In Brussels, European Commission chief Ursula von der Leyen said she “firmly condemns” the Russian strikes on Ukrainian grain-storage and -export infrastructure and vowed continued support for Kyiv.
“Today we paid another 1.5 billion euros, to help keep the [Ukrainian] state running and repair infrastructure,” von der Leyen said on Twitter.
The Kremlin on July 25 rejected a call by UN chief Antonio Guterres for Moscow to rejoin the grain deal, claiming that a part of the agreement that allowed Russia to export its grain and fertilizer had not been honored.
“Unfortunately, at the moment it is impossible to return to the deal because [the Russian-related part] is not being implemented, and de facto it has never been implemented,” spokesman Dmitry Peskov said at a news conference.
The U.S. State Department warned on July 24 the day before that Russia might be preparing some “false flag” operation in relation to the grain deal.
“We’ve had information to suggest that they may be preparing a false-flag operation — we believe they may be preparing a false-flag operation,” spokesman Matthew Miller told a press briefing.
Regional officials in Ukraine reported early on July 25 that Russia launched a new wave of drone strikes on Kyiv, while Moscow said it warded off a Ukrainian attack on one if its patrol boats in the Black Sea.
All of the drones launched by Russian forces overnight in the sixth attack on Ukraine’s capital this month were shot down by the city’s air defense, Serhiy Popko, the head of the Kyiv city military administration, said early on July 25.
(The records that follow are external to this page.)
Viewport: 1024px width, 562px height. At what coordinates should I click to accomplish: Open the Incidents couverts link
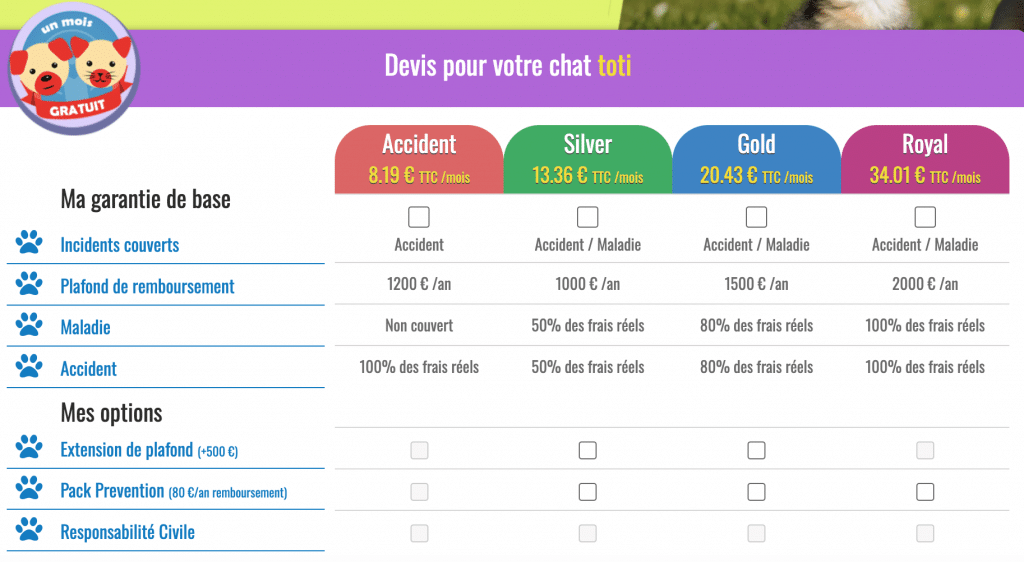click(120, 245)
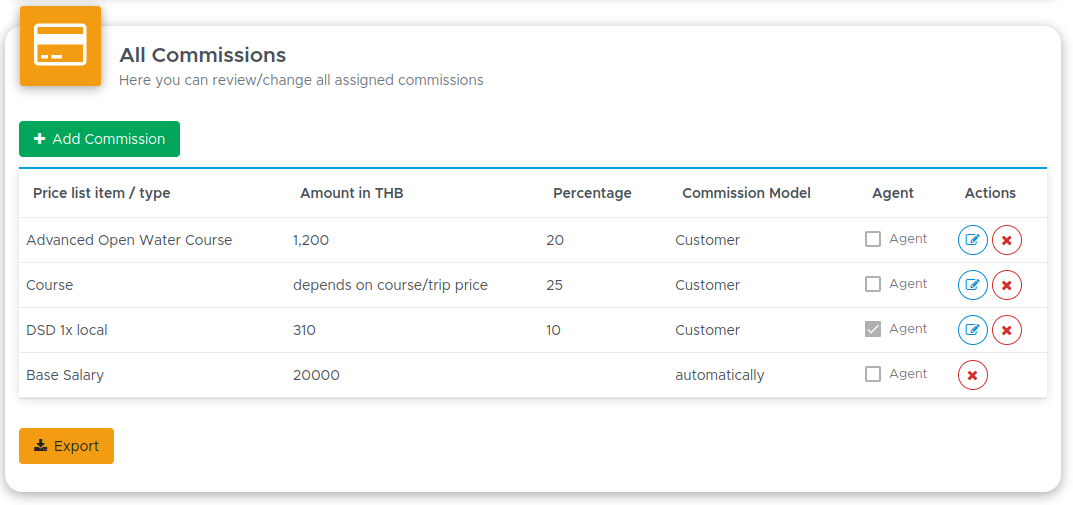Viewport: 1073px width, 505px height.
Task: Uncheck Agent for DSD 1x local
Action: (872, 329)
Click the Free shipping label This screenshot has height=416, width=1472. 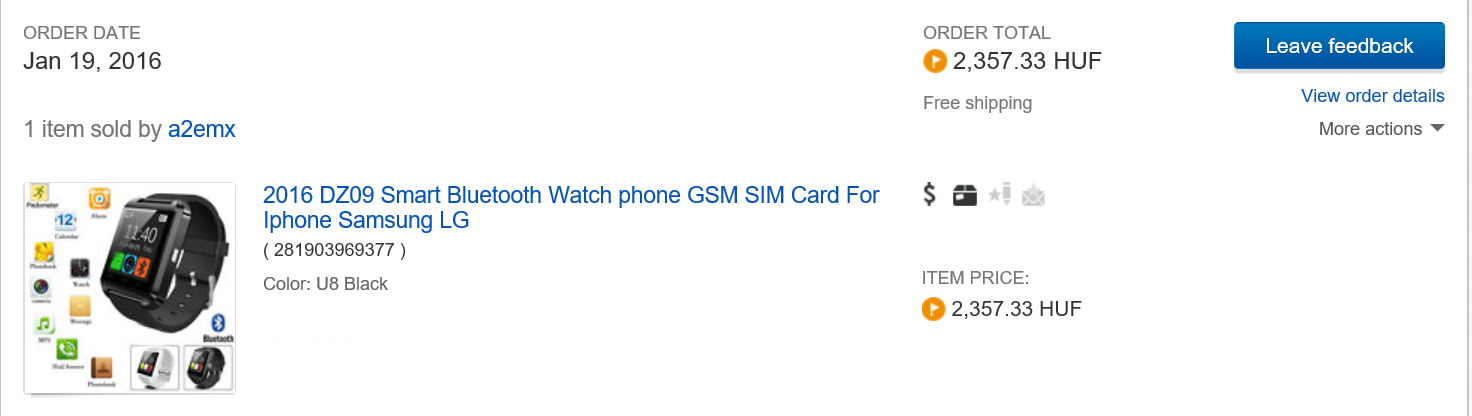click(977, 103)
“The alarm lasted for three hours. The enemy used Iranian Shahed drones. This is the sixth drone attack on the capital this month. All air targets were timely identified and destroyed on the approach to Kyiv,” Popko said, adding that the attack caused no casualties or damage.
Russian drone attacks were also reported in the Cherkasy and Zhytomyr regions, with the latter suffering some infrastructure damage.
The Russian Defense Ministry said that Ukrainian seaborne drones attempted an attack on one of its patrol boats in the Black Sea, but the attack failed.
“Ukrainian armed forces carried out an unsuccessful attack overnight with two naval drones on the Sergei Kotov patrol ship,” the ministry said in a statement, adding that the alleged attack occurred some 370 kilometers from the port of Sevastopol.
The claim could not be independently confirmed. The Sergei Kotov is one of Russia’s newest warships, being delivered to the Navy last year.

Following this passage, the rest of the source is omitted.